Lara Arielle Phillips

Is There Still Room for Warm/Hot Gas? Simulating the X-Ray Background Spectrum

At low redshifts, a census of the baryons in all known reservoirs falls a factor of two to four below the total baryon density predicted from Big Bang nucleosynthesis arguments and observed light element ratios. Recent cosmological hydrodynamic simulations suggest that a significant fraction of these missing baryons could be in the form of warm/hot gas in the filaments and halos within which most field galaxies are embedded. With the release of source count results from Chandra and recent detections of this gas in O VI quasar absorption lines, it becomes interesting to examine the predictions and limits placed on this component of the X-ray background (XRB). We have used new hydrodynamical simulations to predict the total X-ray spectrum from the gas in the 100 eV to 10 keV range. We find that, when uncertainties in the normalization of the observed XRB and the value of Omega_b are taken into account, our results are consistent with current observational limits placed on the contribution of emission from gas to the XRB. In the 0.5-2 keV range, we expect the contribution from this component to be 0.63 10^{-12} erg s^-1 cm^-2 deg^-2 or between 6% and 18% of the extragalactic surface brightness. The peak fraction occurs in the 0.5-1 keV range where the predicted line emission mirrors a spectral bump seen in the latest ASCA/ROSAT XRB data.

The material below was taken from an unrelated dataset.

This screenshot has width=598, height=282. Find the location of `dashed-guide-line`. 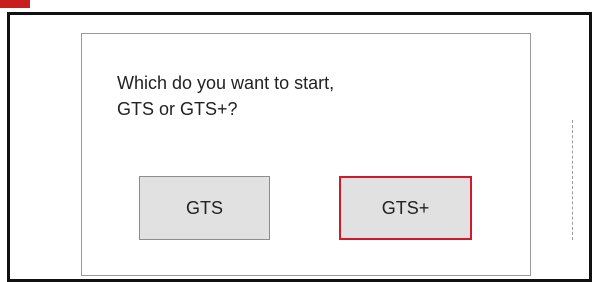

Proposed SMEX to spectrally analyze the diffuse x-ray background: The Baryonic Extragalactic Structure Tracer (BEST)

The Baryonic Extragalactic Structure Tracer (BEST) is a SMEX-class mission that is designed to map the hot million-degree diffuse intergalactic and interstellar gas with high spectral resolution. It consists of an imaging X-ray spectrometer that can, over a 1-2 year mission, map the entire sky and conduct deep pointed observations of selected regions to profoundly extend our understanding of hot matter in the Universe. BEST will be able to detect and characterize the missing baryons in the current epoch, which are primarily in moderately overdense intergalactic regions and are predicted to account for 10 - 20% of the soft X-ray background, and also determine the properties of the hot Galactic halo and the hot Galactic gas, crucial to understanding the evolution and dynamics of our Galaxy and its interstellar medium.